Vomit warfare - my current weapon of choice

Mummy’s been getting a bit too cocky for my liking recently – she’s able to get us both up, dressed, fed and out the door before lunch, AND we both have brushed hair.  She even managed to paint her toenails last week!  Time to bring her down a peg or two – after all, I wouldn’t want her getting any funny ideas about having another baby, seeing as she’s coping so well!
She thought the other day that, with the sun shining, she would dig out a summer dress from the depths of her wardrobe. Aha!  A golden opportunity, too hard to pass up!  She’s been living in black since I was born – she says it’s because baby puke doesn’t show up so much and you can just rub it in (gross!) and not because she’s mourning her old life, although she often looks like someone’s died.
This little, floaty number is very pale blue, and baby puke shows up a treat!  I don’t know what they put in baby food, but it is very stubborn and won’t come out again!  Indelible carrot, mmmm.    I timed the barfing to perfection, even if I say so myself; we were in the bank, she had her hands full, and her important “telephone voice” on, talking to the painted lady behind the screen.  I’d screamed with such passion that I couldn’t see that Mummy had lifted me up to try and avoid a scene. 

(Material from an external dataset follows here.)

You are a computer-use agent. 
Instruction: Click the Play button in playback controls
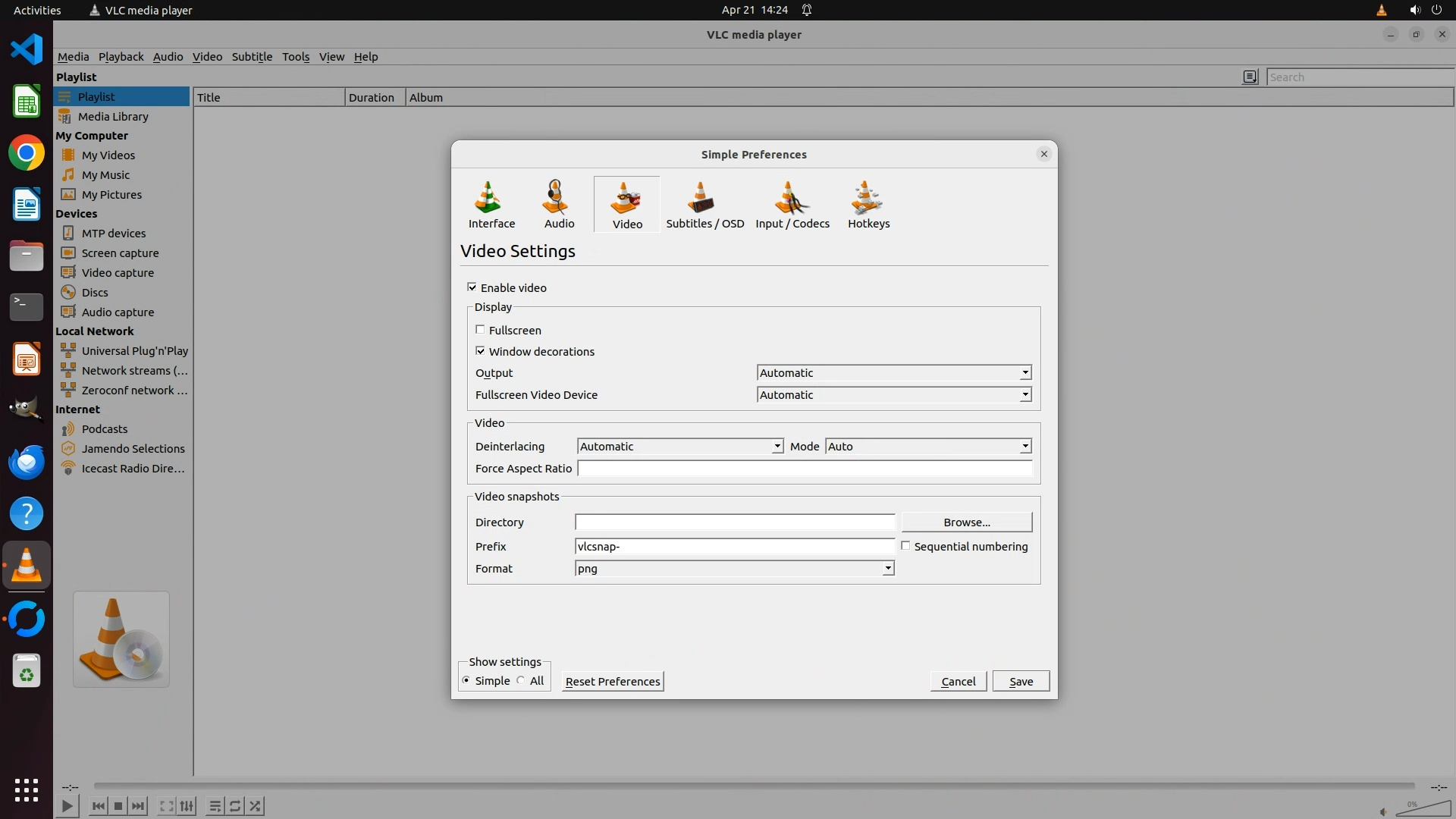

The thing I love about hurling on grown-ups is the succession of expressions; the initial surprise, like you’ve sat on something unexpected, that morphs into mild unpleasantness as the sick soaks in (or rolls down Mummy’s back, as happened in the bank) that in turn becomes discomfort as it goes cold and sticky, and complete horror as they spot someone’s clocked them and they have to think about how to handle the situation.  I can’t help but grin at that point.  And when the smell gets them!  Triumph!
Mummy’s pretty good these days at being able to counter an attack with wipes and muslins always within easy reach, but I figure that’s about as far as she can go – she’ll never be able to predict the next strike, so with that, I have the upper hand.  A gentle reminder that I’m in charge around here.